## Task to complete:
The copy should run from the line containing "Task: Expand all" through the last line of the entries below, exactly as written, with pictures omitted.

(Items from a dataset)
::::

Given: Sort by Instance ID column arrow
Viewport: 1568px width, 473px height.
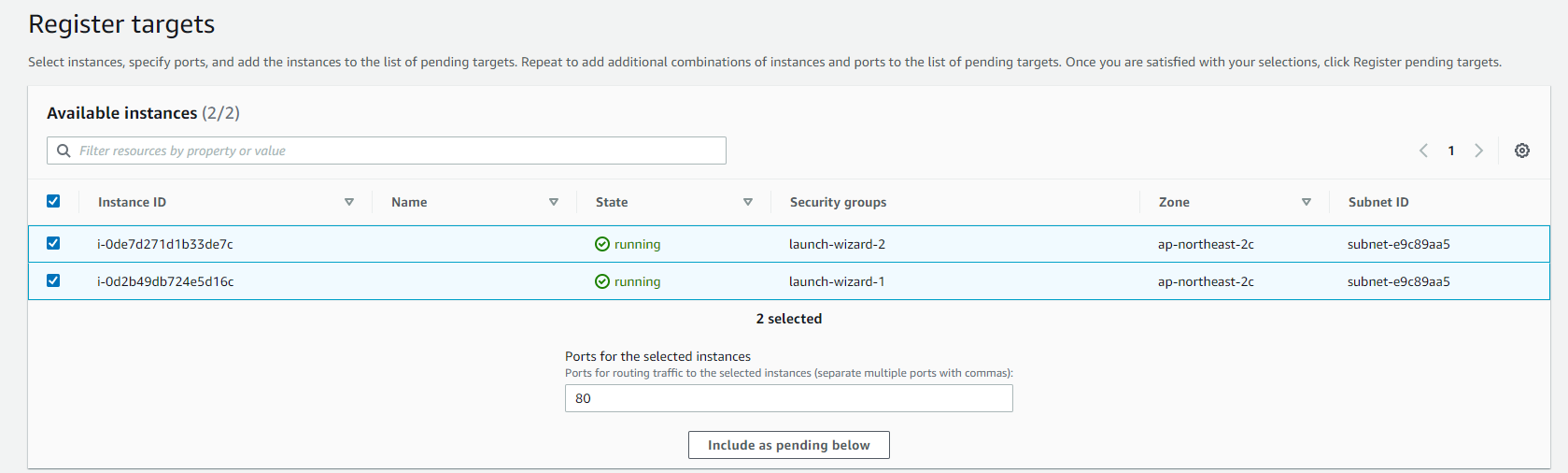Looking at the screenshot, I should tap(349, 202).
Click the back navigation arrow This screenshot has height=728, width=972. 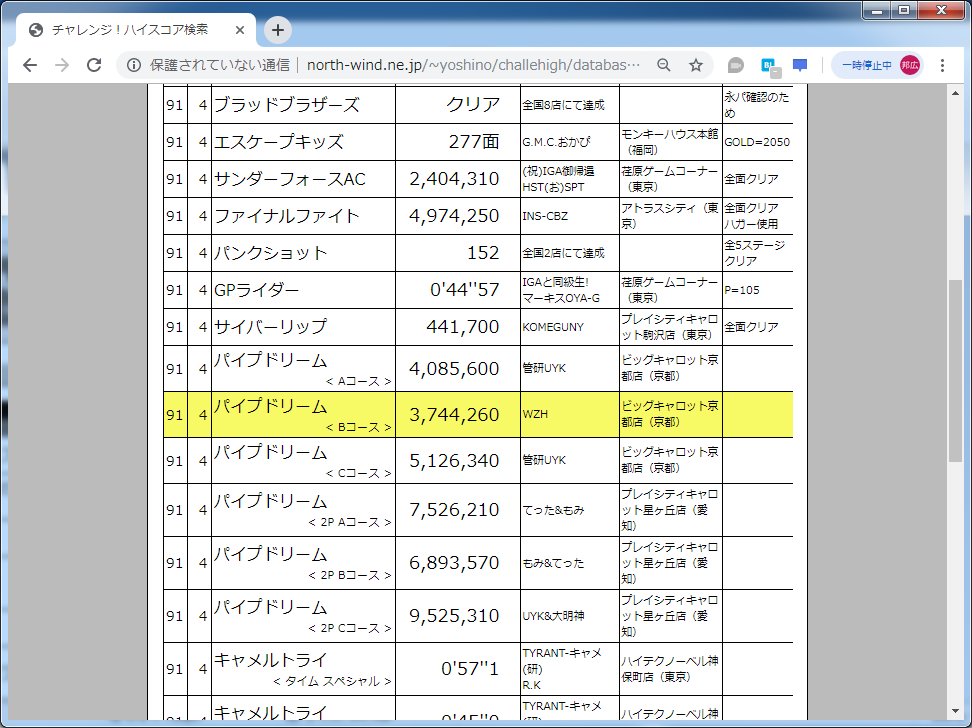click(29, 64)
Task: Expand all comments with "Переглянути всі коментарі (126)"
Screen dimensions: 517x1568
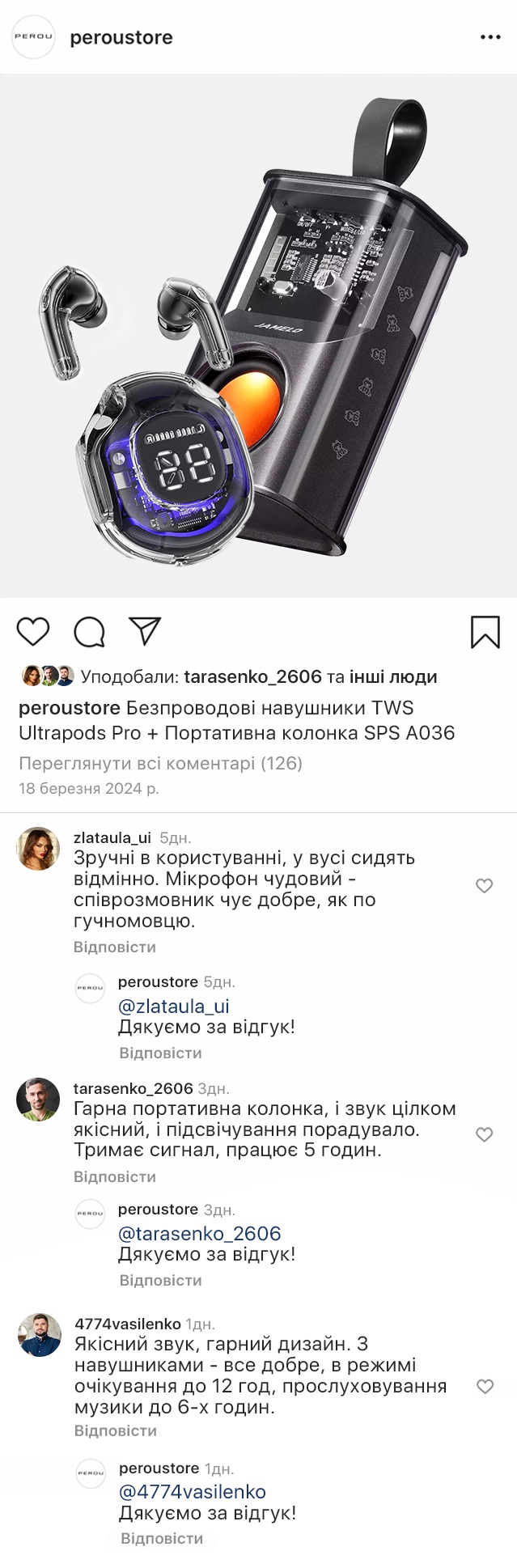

::::

## Answer to this problem:
Task: Expand all comments with "Переглянути всі коментарі (126)"
Screen dimensions: 517x1568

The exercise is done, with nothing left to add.